**THE TASK**
Return the full set of records, matching them character for character.

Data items
- Opening Delimiter -
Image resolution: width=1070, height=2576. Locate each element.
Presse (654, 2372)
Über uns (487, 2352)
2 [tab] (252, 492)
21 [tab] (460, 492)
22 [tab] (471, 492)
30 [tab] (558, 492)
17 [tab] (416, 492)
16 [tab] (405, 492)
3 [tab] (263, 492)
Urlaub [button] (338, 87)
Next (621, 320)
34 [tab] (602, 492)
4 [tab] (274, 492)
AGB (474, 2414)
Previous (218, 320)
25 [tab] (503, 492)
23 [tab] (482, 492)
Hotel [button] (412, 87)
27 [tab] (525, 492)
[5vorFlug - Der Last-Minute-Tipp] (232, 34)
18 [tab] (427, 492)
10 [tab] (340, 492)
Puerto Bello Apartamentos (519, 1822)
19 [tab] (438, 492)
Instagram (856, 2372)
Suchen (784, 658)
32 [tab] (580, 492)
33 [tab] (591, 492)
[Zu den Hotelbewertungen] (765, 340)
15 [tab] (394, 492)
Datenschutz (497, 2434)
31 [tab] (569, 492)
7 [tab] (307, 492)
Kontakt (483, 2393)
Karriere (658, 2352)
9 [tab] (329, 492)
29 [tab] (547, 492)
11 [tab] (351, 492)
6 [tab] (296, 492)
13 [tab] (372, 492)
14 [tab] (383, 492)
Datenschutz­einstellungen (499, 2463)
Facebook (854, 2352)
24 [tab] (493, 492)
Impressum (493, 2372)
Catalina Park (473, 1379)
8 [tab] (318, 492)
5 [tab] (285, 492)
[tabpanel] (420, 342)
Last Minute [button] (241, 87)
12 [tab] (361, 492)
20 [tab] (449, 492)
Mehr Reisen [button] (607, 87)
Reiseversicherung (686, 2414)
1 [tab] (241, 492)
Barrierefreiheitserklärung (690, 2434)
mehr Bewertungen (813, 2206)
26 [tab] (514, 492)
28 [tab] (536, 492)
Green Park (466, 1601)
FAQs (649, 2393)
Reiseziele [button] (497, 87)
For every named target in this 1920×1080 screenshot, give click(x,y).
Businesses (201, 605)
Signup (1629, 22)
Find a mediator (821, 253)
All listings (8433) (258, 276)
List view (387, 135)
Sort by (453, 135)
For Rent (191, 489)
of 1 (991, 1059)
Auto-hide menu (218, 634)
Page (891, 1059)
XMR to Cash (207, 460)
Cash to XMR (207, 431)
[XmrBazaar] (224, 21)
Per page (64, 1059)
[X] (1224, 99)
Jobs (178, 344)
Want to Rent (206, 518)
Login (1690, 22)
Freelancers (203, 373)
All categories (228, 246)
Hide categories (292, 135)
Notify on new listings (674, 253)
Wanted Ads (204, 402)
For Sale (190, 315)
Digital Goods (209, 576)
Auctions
- Closing Delimiter -
**RESULT OF THIS EXERCISE**
Image resolution: width=1070, height=2576. Locate each element.
Presse (654, 2372)
Über uns (487, 2352)
2 [tab] (252, 492)
21 [tab] (460, 492)
22 [tab] (471, 492)
30 [tab] (558, 492)
17 [tab] (416, 492)
16 [tab] (405, 492)
3 [tab] (263, 492)
Urlaub [button] (338, 87)
Next (621, 320)
34 [tab] (602, 492)
4 [tab] (274, 492)
AGB (474, 2414)
Previous (218, 320)
25 [tab] (503, 492)
23 [tab] (482, 492)
Hotel [button] (412, 87)
27 [tab] (525, 492)
[5vorFlug - Der Last-Minute-Tipp] (232, 34)
18 [tab] (427, 492)
10 [tab] (340, 492)
Puerto Bello Apartamentos (519, 1822)
19 [tab] (438, 492)
Instagram (856, 2372)
Suchen (784, 658)
32 [tab] (580, 492)
33 [tab] (591, 492)
[Zu den Hotelbewertungen] (765, 340)
15 [tab] (394, 492)
Datenschutz (497, 2434)
31 [tab] (569, 492)
7 [tab] (307, 492)
Kontakt (483, 2393)
Karriere (658, 2352)
9 [tab] (329, 492)
29 [tab] (547, 492)
11 [tab] (351, 492)
6 [tab] (296, 492)
13 [tab] (372, 492)
14 [tab] (383, 492)
Datenschutz­einstellungen (499, 2463)
Facebook (854, 2352)
24 [tab] (493, 492)
Impressum (493, 2372)
Catalina Park (473, 1379)
8 [tab] (318, 492)
5 [tab] (285, 492)
[tabpanel] (420, 342)
Last Minute [button] (241, 87)
12 [tab] (361, 492)
20 [tab] (449, 492)
Mehr Reisen [button] (607, 87)
Reiseversicherung (686, 2414)
1 [tab] (241, 492)
Barrierefreiheitserklärung (690, 2434)
mehr Bewertungen (813, 2206)
26 [tab] (514, 492)
28 [tab] (536, 492)
Green Park (466, 1601)
FAQs (649, 2393)
Reiseziele [button] (497, 87)
For every named target in this 1920×1080 screenshot, give click(x,y).
Businesses (201, 605)
Signup (1629, 22)
Find a mediator (821, 253)
All listings (8433) (258, 276)
List view (387, 135)
Sort by (453, 135)
For Rent (191, 489)
of 1 (991, 1059)
Auto-hide menu (218, 634)
Page (891, 1059)
XMR to Cash (207, 460)
Cash to XMR (207, 431)
[XmrBazaar] (224, 21)
Per page (64, 1059)
[X] (1224, 99)
Jobs (178, 344)
Want to Rent (206, 518)
Login (1690, 22)
Freelancers (203, 373)
All categories (228, 246)
Hide categories (292, 135)
Notify on new listings (674, 253)
Wanted Ads (204, 402)
For Sale (190, 315)
Digital Goods (209, 576)
Auctions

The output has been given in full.